I awoke to the sound of a fist banging against my bedroom door. It was my father ordering me to wake up and come down stairs. I stumbled across the room, and put on the kimono I bought in Mooshu during our last vacation. I struggled to tie it properly in my groggy state, but eventually succeeded and head out my door and down to the lower level of our small home on Cyclops Lane, Wizard City.
"Son, your mother and I have been talking and we don't want you studying death," My father said as I entered the kitchen. My parents leaned against the counter showing obvious signs of adamant composures.
I walked past them to the fridge, and replied as I searched for agreeable sustenance. "Dad the test assigned me to the school of death.
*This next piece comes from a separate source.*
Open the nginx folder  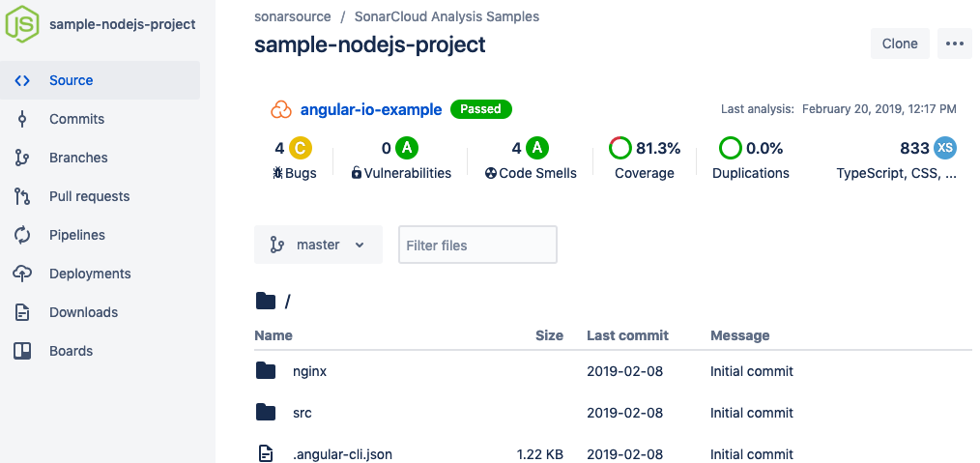tap(309, 371)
I know you guys don't like it, but the test is never wrong."
"Have you heard the news?" My mother asked.
"What news?"
My father sighed and responded for her, "Malistaire went crazy, and stole the school of death."
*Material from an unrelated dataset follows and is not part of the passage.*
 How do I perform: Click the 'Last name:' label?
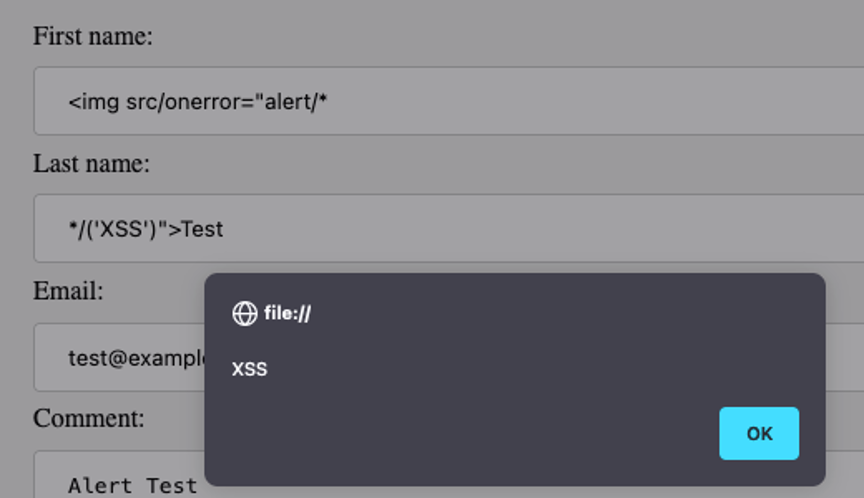91,164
"What do you mean he stole the school?" I asked no longer interested in food.
"Look here," he said handing me today's newspaper, "Apparently he came with dragons and had them carry away the school last night. He killed seven wizards who tried to stop him, and guess what; None of them were death students."
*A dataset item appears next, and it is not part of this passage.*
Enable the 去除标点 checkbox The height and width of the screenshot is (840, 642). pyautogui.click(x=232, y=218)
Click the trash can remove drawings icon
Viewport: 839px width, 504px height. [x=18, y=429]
"Honey we've been telling you this whole time that death students aren't all there. Now do you see what we mean?"
"Quinn, I want you to go back and retake the test. I want you to request the gem question so you can make sure you don't get death again. Remember, death is the onyx. Choose anything but that, and you'll make your mother and I proud."
I nodded in an appalled silence and headed up to my room. I didn't know what I was feeling, but I didn't like it. It was as if confusion, fear, anger, and sorrow all had some sick child and it was living inside me. I locked my bedroom door and pulled a small black book with a badly drawn skull on the cover out of a vent whose screws I replaced with nails. It was a journal of mine which I used to record philosophies and metaphors. It also contained my conversations with my only friend; the personification of death. I don't know why, but when I got to the imaginary friend age, death was there to be mine and I had never left him behind.
I flipped to a random page and felt like weeping as I read one of our past conversations about the value of existence. My lower lip quivered, but no tears came as I recalled how many times these conversations eased the pain of my cognitive loneliness. After a moment of sad nostalgia, I closed the book, and got dressed in my obnoxious yellow and blue robes which distinguished me as a resident of Cyclops.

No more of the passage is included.